The radiofrequency field (B1) is applied perpendicular to the main magnetic field (Bo). The B1 field is produced either by a local coil (as shown in the picture) or more commonly, from windings in the walls of the scanner itself. Initially, M is aligned with Bo but will be tipped out of alignment during application by the rotating/oscillating B1 field.  Like pushing a child on a swing, the B1 field must be applied near the Larmor frequency for this to occur.

With continued application of the B1 field, M precesses at continually larger angles away from Bo.

Vertical bore scanner showing main (Bo) and RF (B1) fields. M is initially aligned with Bo but will be tipped away by the action of B1, precessing at the resonance frequency.

Continued application of the B1 field results in progressive tipping of the net magnetization away from its initial alignment with Bo. M can be rotated 10°, 90°, 180°, 270°, 836°, or any amount. After every 360° rotation M returns to its initial alignment with Bo.  Some progressive arbitrary rotations of M are shown below.

The ambitious diagram below tries to represent what is happening to individual spins at the quantum level as well. Remember that in addition to M, each proton is also precessing around the Bo field individually.  From the Heisenberg uncertainty principle we cannot know the exact direction any particular proton magnetic moment is pointing at any given time.  However, it can be shown that a homogenous B1 field does not change the relative orientation of individual spins. The entire ensemble, like M, is merely rotated by the RF field.  This is why the magnitude of the net magnetization (M) after an RF-pulse is the same as before an RF-pulse, although it is changed in direction.

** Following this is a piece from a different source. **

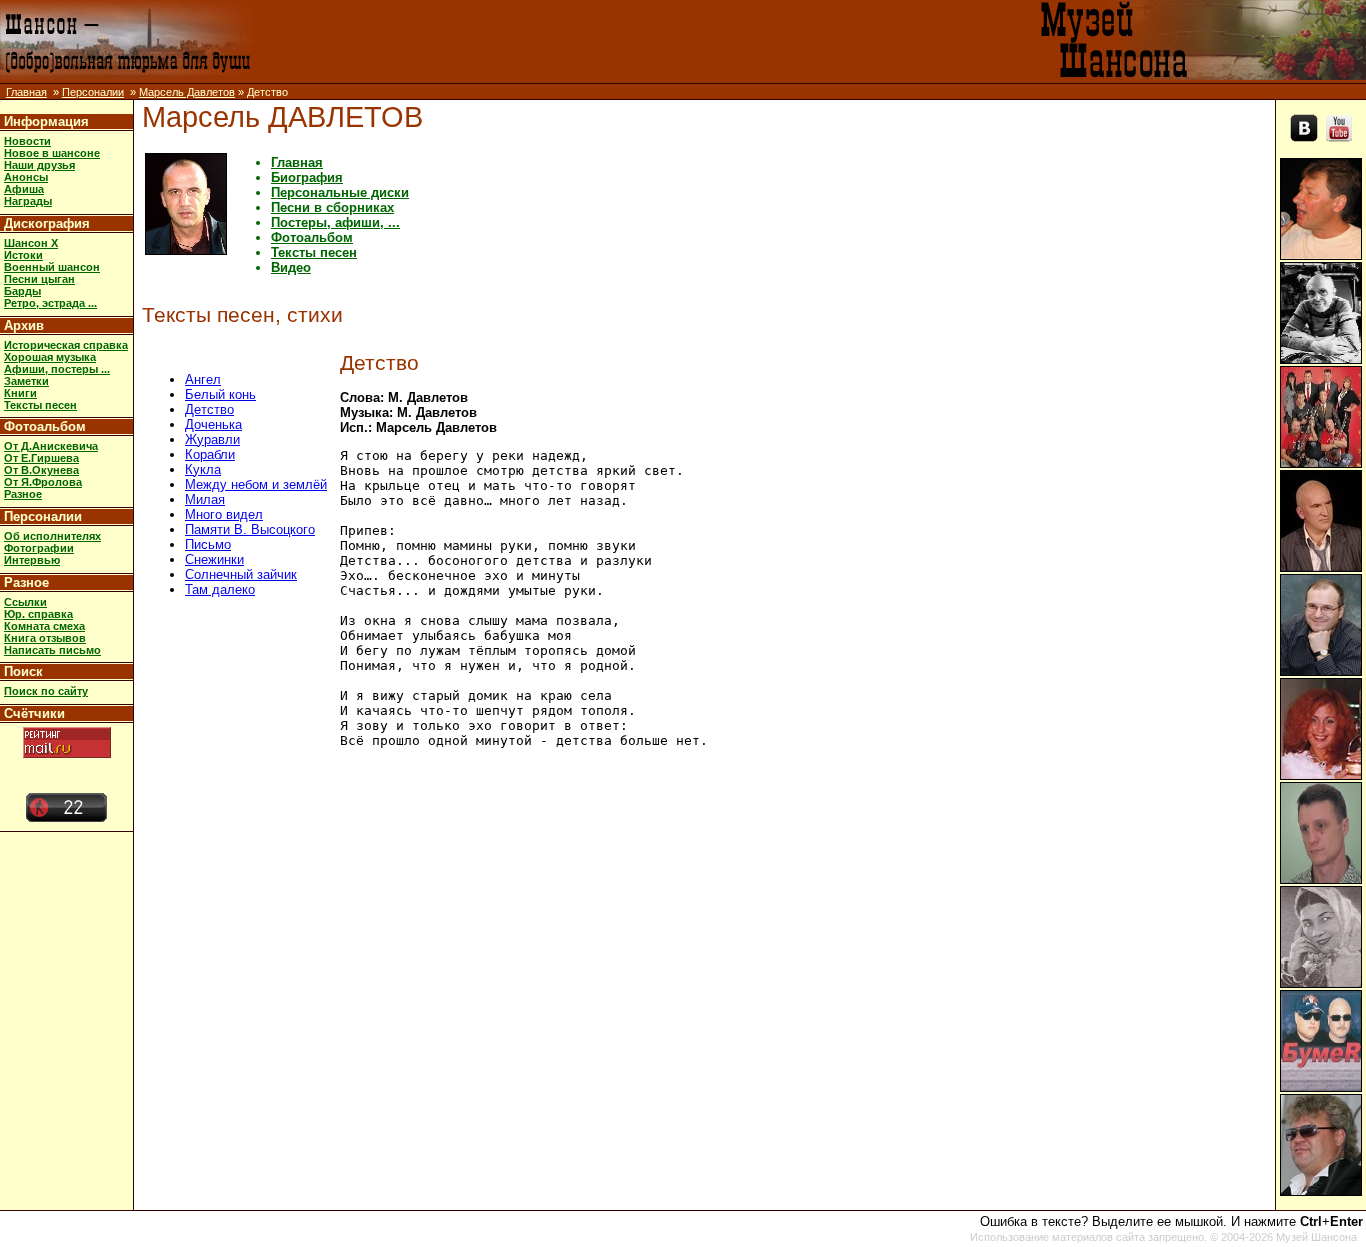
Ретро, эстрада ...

As long as the B1 field is left on, M can be rotated to any angle. However, neither the magnitude of M nor the relative orientation of spins changes during this rotation.

Advanced Discussion (show/hide)»

In the my original Q&A textbook, I posed the following question to physics experts just to test their knowledge of quantum mechanics...

Does flipping the magnetization in an NMR experiment by a full 360° return the system to its original state (i.e., like it was at 0°)? How about two full rotations (720°)?

The answer depends upon one’s definition of “the system” used in the question. If one describes the NMR system by a single wavefunction, the answer is NO for a 360° rotation, but YES for 720°! This unexpected result derives from the spinor property of protons. The spinor property is well known in group theory and is also occurs in solid-state physics where it is referred to as a "crystal double group." In fact the state vectors (|+½> and |-½>) are actually spinors and not simple vectors.

After a rotation of 360° the wave function (Ψ) describing the system can be shown to be identical to that existing at 0°, but with a reversal in its sign. In terms of the wave-function analysis previously presented, this is equivalent to saying that after a 360° rotation, a = -a(0) and b = -b(0), where a(0) and b(0) were the values of a and b before the rotation. An additional 360° rotation (720° total) is required to return a and b (and hence Ψ) to their original values. The fact that two complete rotations are required to return the system to its starting point can be likened to a Möbius strip, where one must travel along the strip twice to return to its origin.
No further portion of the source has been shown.